The students interacted online for a total of eight weeks, from mid-October to mid- December 2010. Data provided by Moodle recorded two types of actions from the participants: views and posts (see Table 2), with a total of 7,755 views and 896 posts in the eight week period. Views indicate that students were interested in the project and willing to interact with their peers. Posts correspond to paragraphs on a topic, corrections, or updates of the information.

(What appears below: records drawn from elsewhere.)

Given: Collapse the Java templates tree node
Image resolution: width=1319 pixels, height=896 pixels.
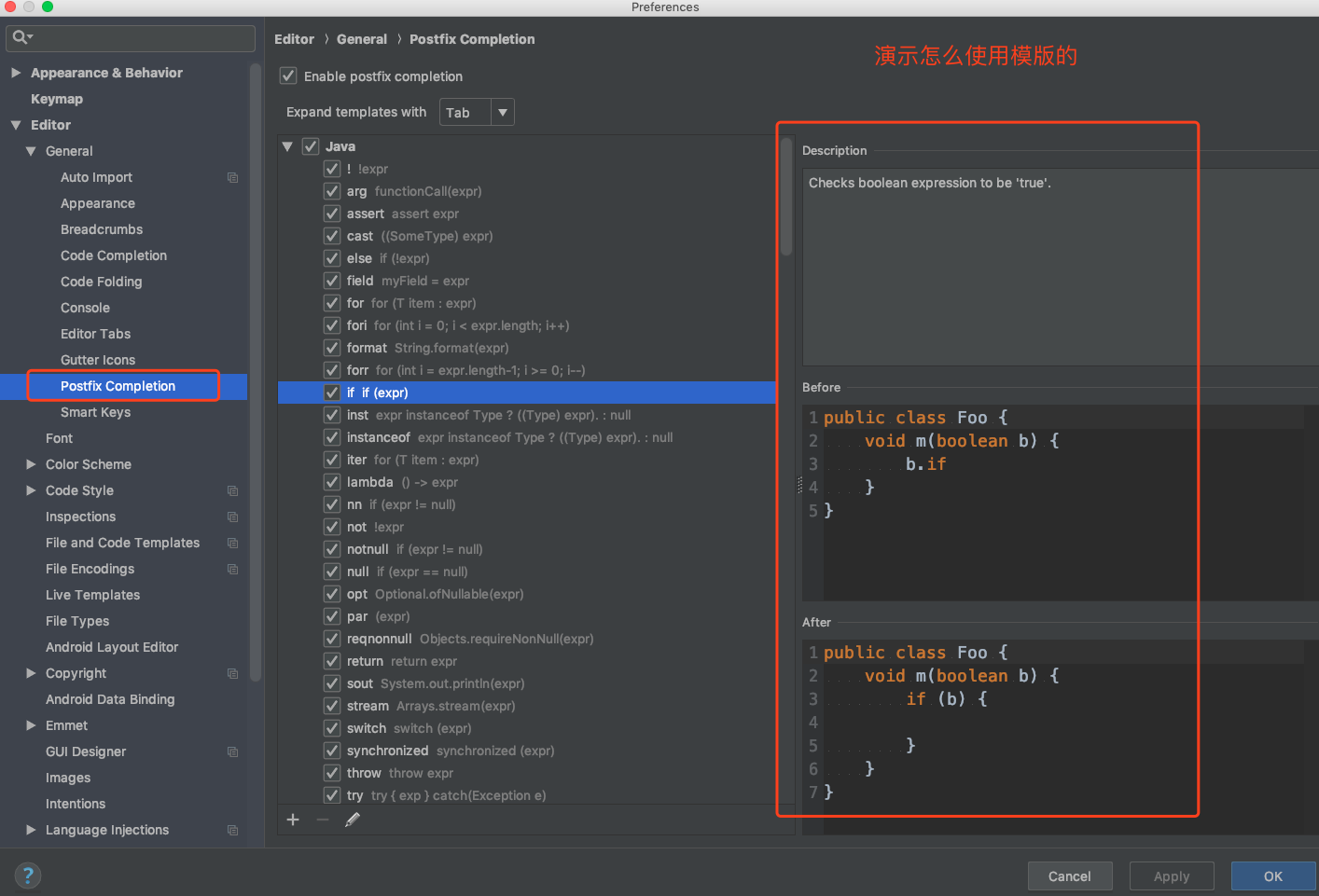Looking at the screenshot, I should click(x=287, y=146).
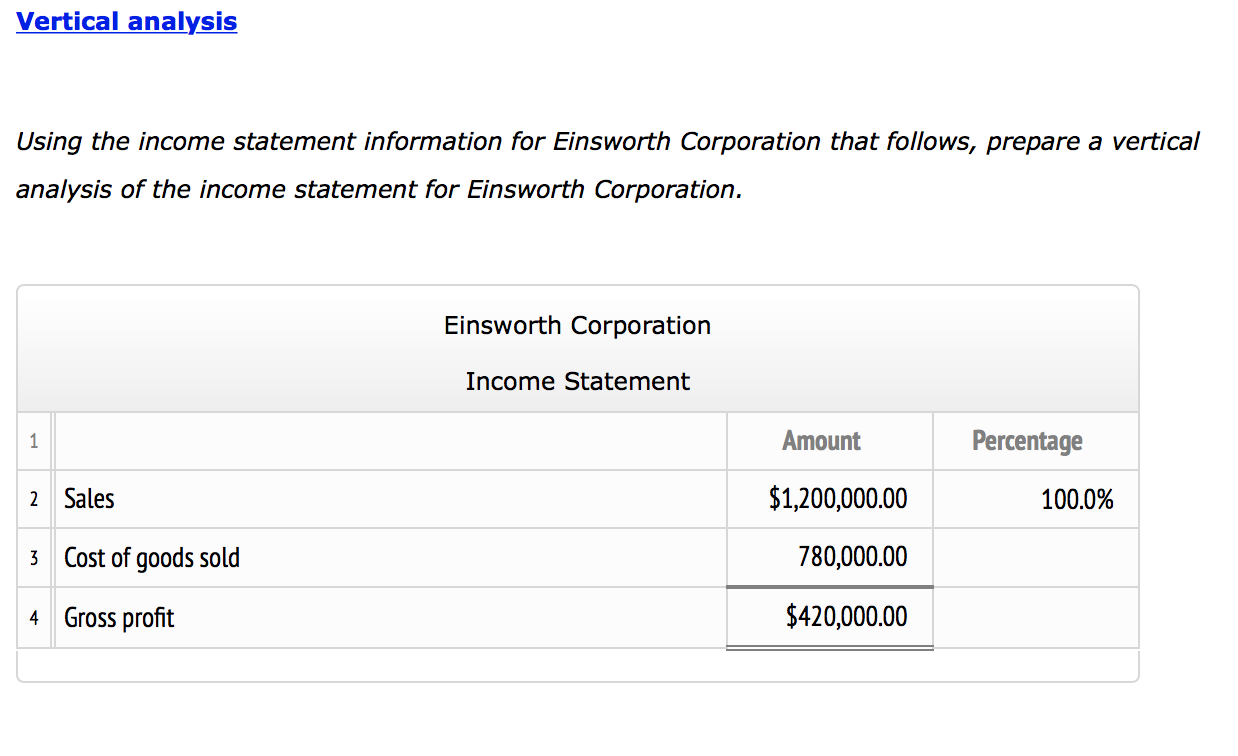Image resolution: width=1238 pixels, height=756 pixels.
Task: Click the $420,000.00 gross profit amount
Action: [847, 617]
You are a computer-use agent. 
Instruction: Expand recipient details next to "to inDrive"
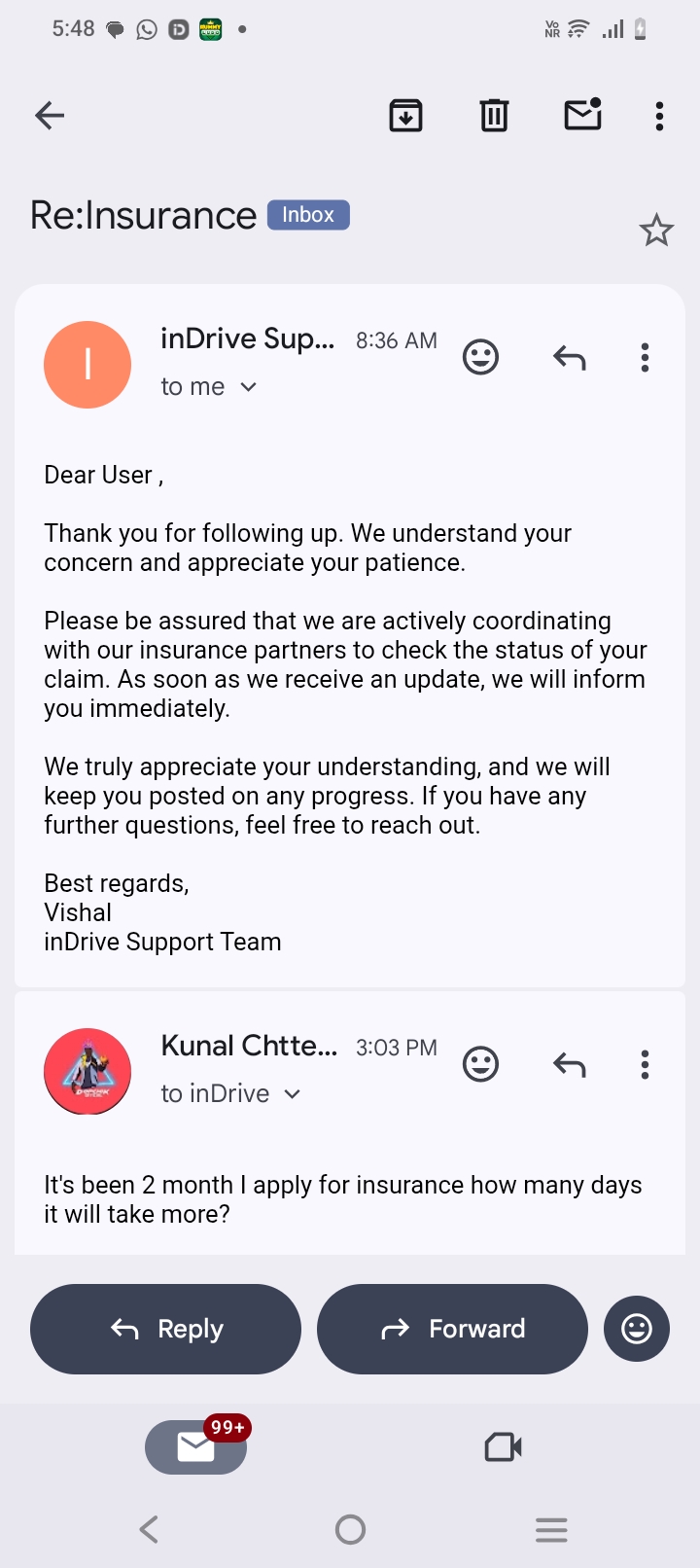click(292, 1094)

Table 2. Register of Activity During the Interaction
Activity/Month Views Posts
October 1,497 237
November 6,111 650
December 147 9
Total 7,755 896

A total of 2,038 words were written in Spanish, 37 words per message on average. The total number of words per topic in Spanish decreased from 831 on the first topic to 718 on the second one and 489 on the third one. Longer messages were found on the topics in English, even though these included a smaller total number of messages, with an average of 55 words per message. The total number of words was 2,894. Here the total number of words per topic decreased as well from 1,418 on the first one to 774 on the second one and 702 on the third one. The length of the messages did not increase as learning in Spanish or English increased. This may have been due to decreased motivation or decreased time dedicated to the intervention, as the school year came to an end.

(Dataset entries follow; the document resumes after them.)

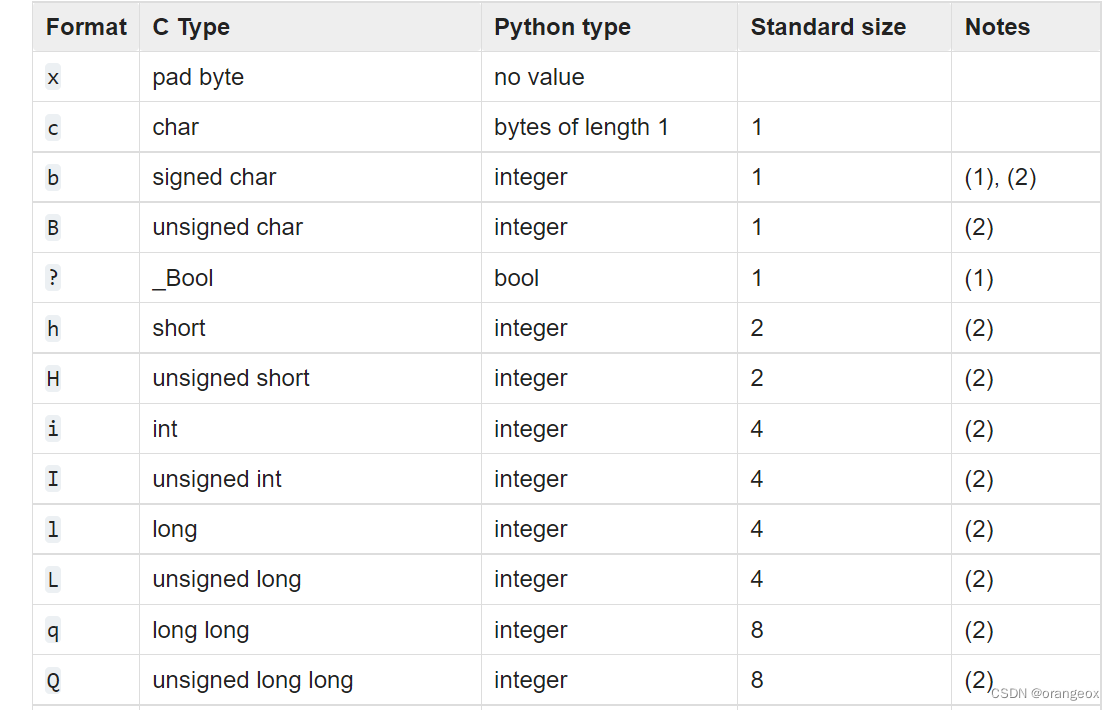Select the 'unsigned int' cell
1115x710 pixels.
coord(217,479)
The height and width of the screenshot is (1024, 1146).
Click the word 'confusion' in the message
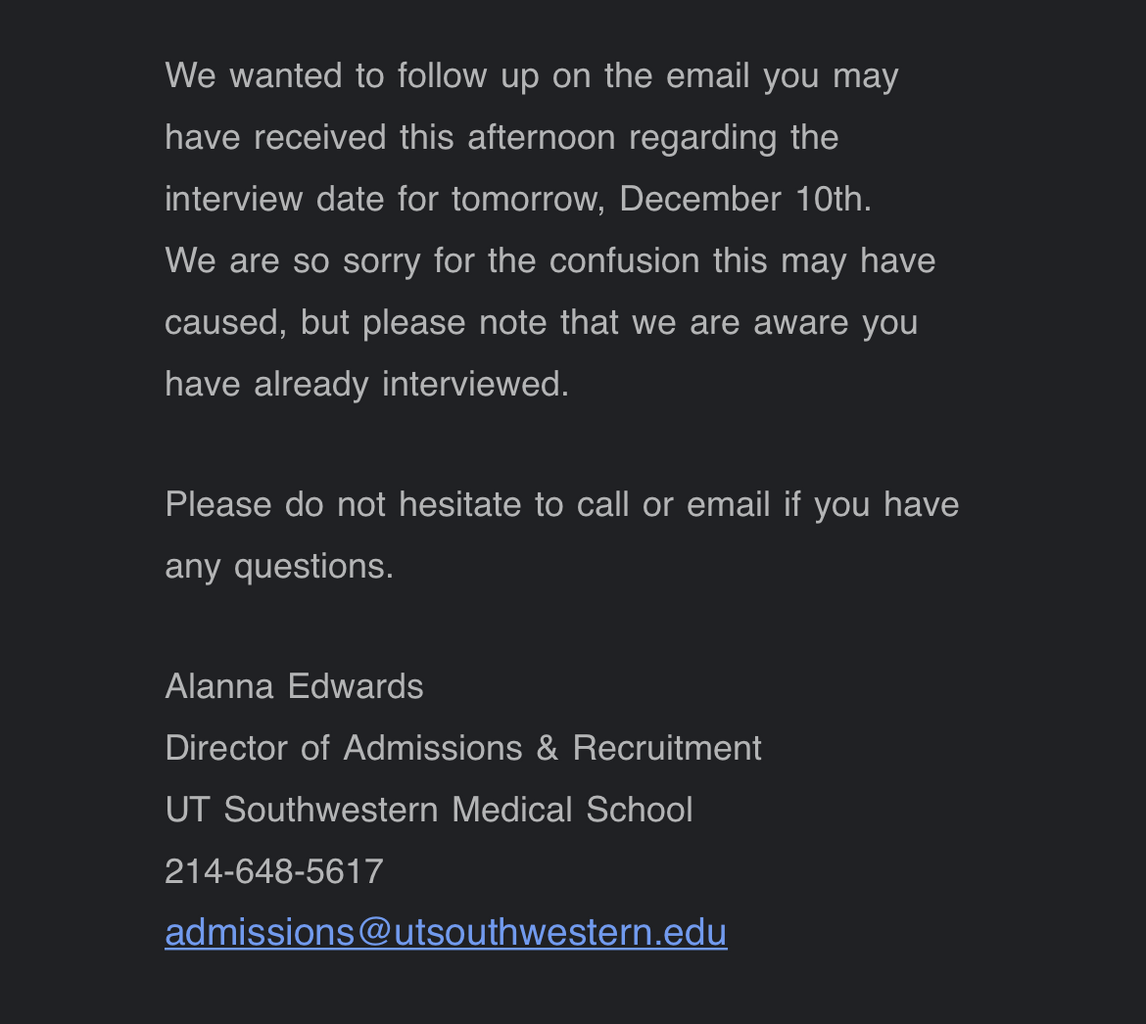624,261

Answers to the first research question about linguistic aspects of language corrected by the peer tutors referred to how the instructions the teachers provided on error correction and feedback were put into practice. Students had been instructed in ways to give feedback but had not been given guidelines on specific aspects of language they needed to correct, like noun-adjective agreement or verb conjugations. Table 3 presents the total number of corrections made across the three topics analyzed.

Table 3. Errors Corrected by Peer Tutors
Peer tutor Grammar Spelling Vocabulary Total
Topic 1 Colombian
NZ
35
39
61
111
20
5
116
155
Topic 2 Colombian
NZ
69
38
28
67
42
2
139
107
Topic 3 Colombian
NZ
71
34
26
66
25
6
122
106
Total Colombian
NZ
175
111
115
244
87
13
377
368

The total number of errors identified by the Colombia peers was 377 while the New Zealand peers identified 368. The errors most frequently detected by the Colombian peers were grammatical (175), while the New Zealand peers identified spelling errors the most (244). Spelling errors came in second place for the Colombian peers (115), while grammar errors were second for the New Zealanders (111). Finally we have vocabulary errors for both groups (87 and 13). Table 3 shows the figures corresponding to this research question.

The following are examples of the three types of errors: “Mi coplianos esta es 17 de Decembere” (My birthday is December 17) and “i have 11 years.” The Colombian peer identified esta es as a grammatical error (two verbs meaning the same: is is), the word coplianos as a vocabulary error, and Decembere as a spelling error (Tolosa et al., 2013). In turn, the New Zealand peer identified i as a spelling error, the missing word old as a grammar error, and the use of the verb have instead of be as a vocabulary error.

To answer the second research question about the errors corrected, the numbers of errors identified by the students were compared with the numbers of errors identified by the researchers (Table 4). In all categories, the Colombian peer tutors identified and corrected more than 50% of the errors in their peers’ messages. The highest number of errors was vocabulary errors (79%), followed by grammar (68%) and then spelling (56%). The New Zealand peer tutors did less well in identifying grammar and vocabulary errors. Feedback was highest for them in spelling (57%), followed by grammar (45%) and then vocabulary (35%).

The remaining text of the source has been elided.